By winning the King of DDT tournament on July 8, Kenny Omega earned a title match in the main event against KO-D Openweight Champion Kota Ibushi.

==Event==
Preceding the main card was the "Muscle Offers Time Musclehouse 10.5 Dark Match Rising", a twelve-man tag team match pitting wrestlers from DDT's sub-brand Muscle against wrestlers from the Style-E promotion, which turned into a 7-on-6 handicap match once Muscle Sakai entered the match. Team Muscle emerged victorious after Sakai hit Choun "Bones" Shiryu with the "Verdict" for a pinfall victory.

Next, in the opening ceremony, Sunplaza Nakano-kun performed a special version of "Ōkina Tamanegi no Shita de" on stage.

===Preliminary matches===
The opening match of the main card was a gauntlet tag team match featuring, in order of entrance, the teams of Keisuke Ishii and Shigehiro Irie, Isami Kodaka and Hiroo Tsumaki, Saint Rion and Poison Julie Sawada, Dohentai-dan (Hikaru Sato and Michael Nakazawa), and lastly Soma Takao and Yukio Sakaguchi. Kodaka and Tsumaki were the first eliminated after Irie delivered a vertical drop backflip to Tsumaki and pinned him. The second stage of the match concluded with Ishii performing a kneel kick to Sawada for a pinfall. Then, Ishii submitted to Sato's ankle hold to eliminate his team. Finally, Sato and Nakazawa were eliminated when Takao performed a diving guillotine drop on Nakazawa for the last pinfall.

Next, DJ Nira defended the Ironman Heavymetalweight Championship in a Rumble rules match with 13 participants, including World Wonder Ring Stardom's Yuzuki Aikawa. During the match, E. Yoshihiko, a rag doll wearing male makeup, won the title by eliminating DJ Nira and became the 960th champion. Yoshiaki Fujiwara, the eventual winner of the match, then eliminated E. Yoshihiko and became the 961st champion. Afterwards, Hiroshi Fukuda tried to pin Fujiwara, but the newly crowned champion put Fukuda in a Fujiwara armbar, successfully defending his title.

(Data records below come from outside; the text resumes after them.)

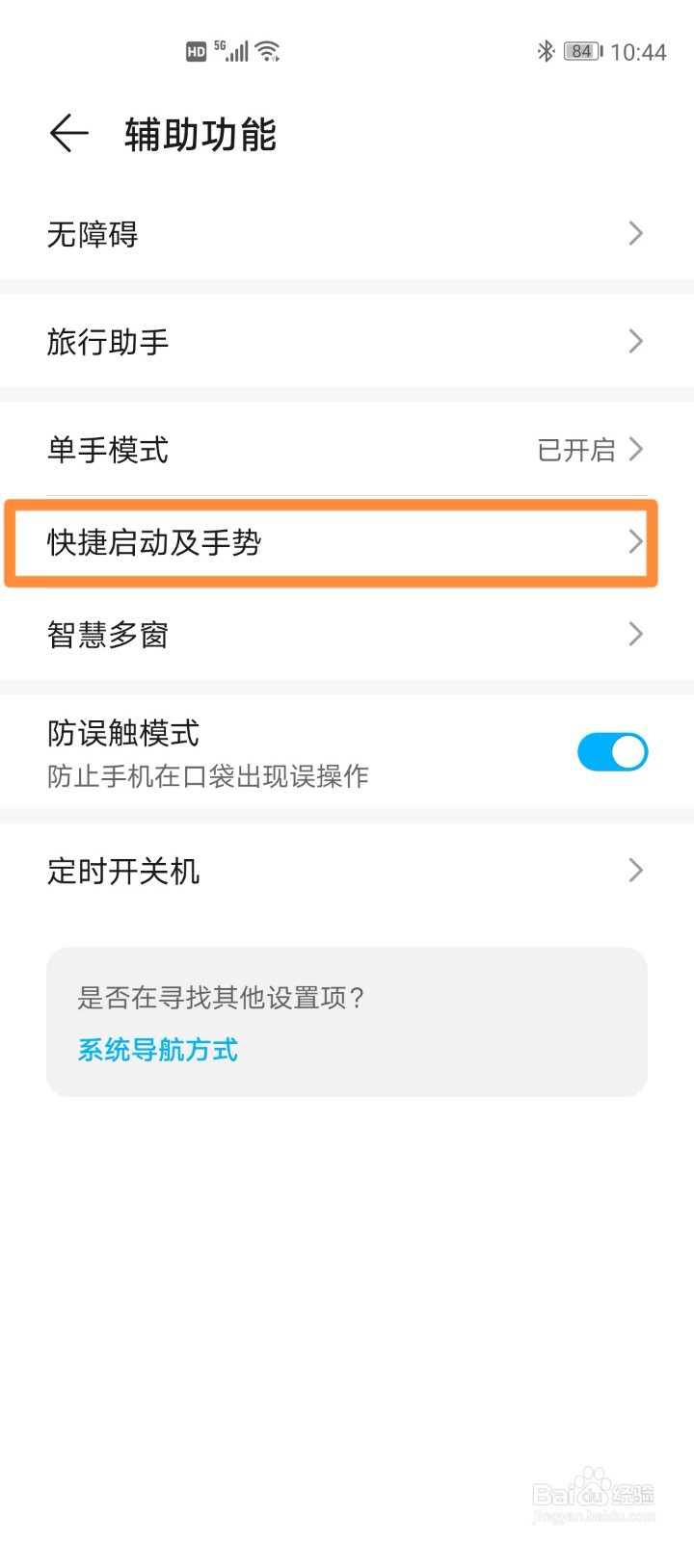Open the 无障碍 settings chevron
This screenshot has height=1541, width=694.
click(x=635, y=233)
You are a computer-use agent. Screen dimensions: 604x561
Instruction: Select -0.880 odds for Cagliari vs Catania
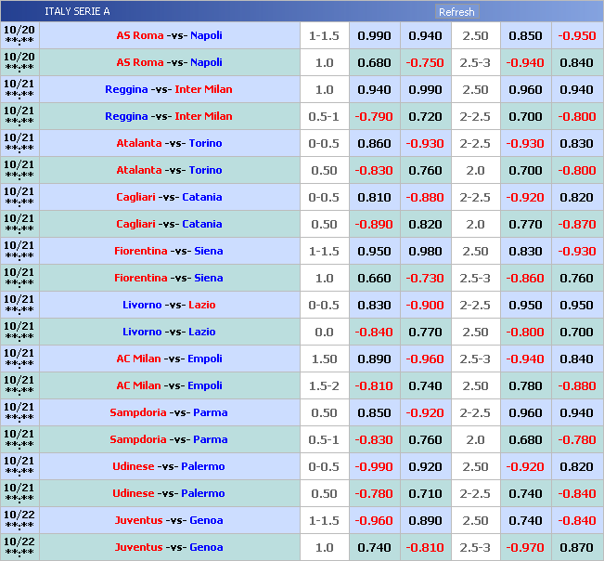tap(425, 197)
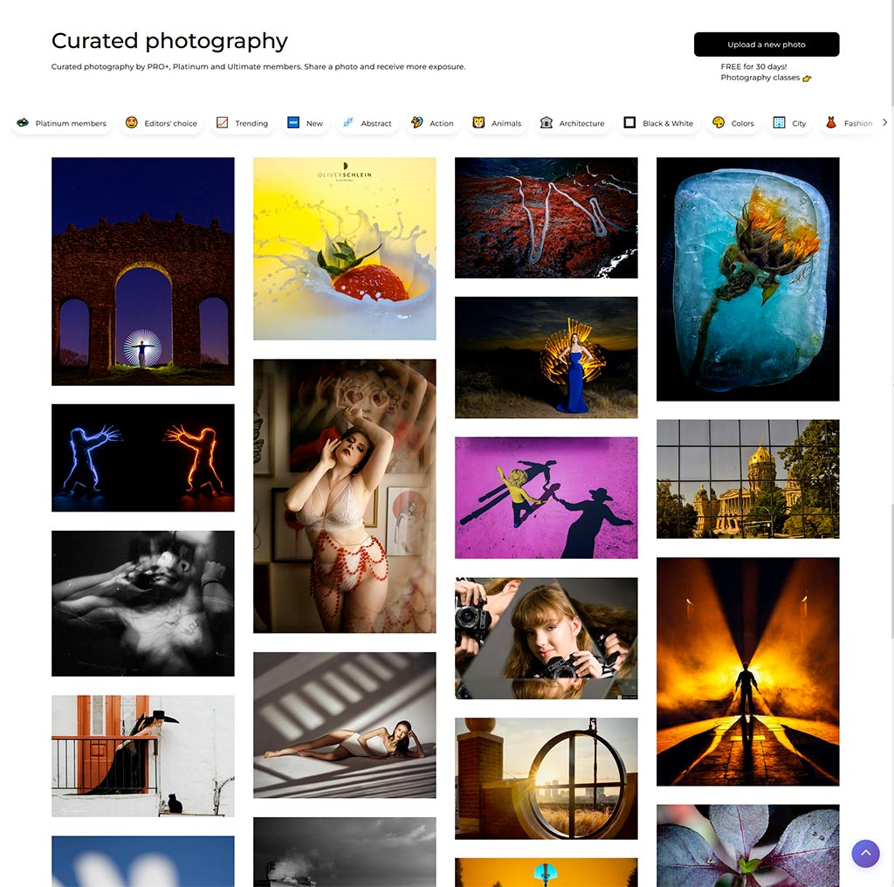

The next match saw the debut of Konosuke Takeshita against El Generico. Generico secured a victory by performing his signature "Brainbustaaaaahhhhh!!!!!" for a pinfall win.

After that was a "5 vs. 5 Soccer match". The match consisted of two halves of 5 minutes each where each team tried to score the most falls by two-count pinfall or submission. In the case of a tie, the match was to be decided by an actual soccer penalty shoot-out. The teams were Tonkatsu SC (Masa Takanashi, Daisuke Sasaki, Hoshitango, Tetsuya Endo and Tsukasa Fujimoto) and Meiwaku FC (Yasu Urano, Antonio Honda, Yuji Hino, Thanomsak Toba and Yoshiko). The first point went to Tonkatsu FC when Fujimoto submitted Honda in the "Tsukadora". Meiwaku FC tied when Urano delivered a diving body press to Sasaki for a pinfall. In the second half, Hino scored a point for Meiwaku FC by pinning Endo after a "Fxxk'n Bomb", then Tonkatsu FC tied when Takanashi performed a "Takatonic" on Urano for a pinfall. The match then went to a penalty shoot-out in which Tonkatsu FC scored their first and fourth attempts, while Meiwaku failed to score any penalties.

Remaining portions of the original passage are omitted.